╭──

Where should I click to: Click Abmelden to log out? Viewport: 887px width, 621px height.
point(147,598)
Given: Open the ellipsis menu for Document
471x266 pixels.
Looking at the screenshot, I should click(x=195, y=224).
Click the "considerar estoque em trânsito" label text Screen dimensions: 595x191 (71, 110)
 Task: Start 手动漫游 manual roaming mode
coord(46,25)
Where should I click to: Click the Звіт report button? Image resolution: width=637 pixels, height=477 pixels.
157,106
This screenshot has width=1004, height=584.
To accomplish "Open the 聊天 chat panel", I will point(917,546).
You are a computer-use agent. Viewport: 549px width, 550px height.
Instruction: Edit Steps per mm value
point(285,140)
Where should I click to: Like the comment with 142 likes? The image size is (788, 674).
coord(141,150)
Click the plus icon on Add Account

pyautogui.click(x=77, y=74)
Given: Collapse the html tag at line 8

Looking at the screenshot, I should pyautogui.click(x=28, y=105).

╰──

### WHAT YOU WILL DO
From the line containing "This screenshot has width=1004, height=584." down to the last line of the records, transcribe every line exactly and add nothing else.

### TASK ANSWER
This screenshot has width=1004, height=584.
To accomplish "Open the 聊天 chat panel", I will point(917,546).
You are a computer-use agent. Viewport: 549px width, 550px height.
Instruction: Edit Steps per mm value
point(285,140)
Where should I click to: Like the comment with 142 likes? The image size is (788, 674).
coord(141,150)
Click the plus icon on Add Account

pyautogui.click(x=77, y=74)
Given: Collapse the html tag at line 8

Looking at the screenshot, I should pyautogui.click(x=28, y=105).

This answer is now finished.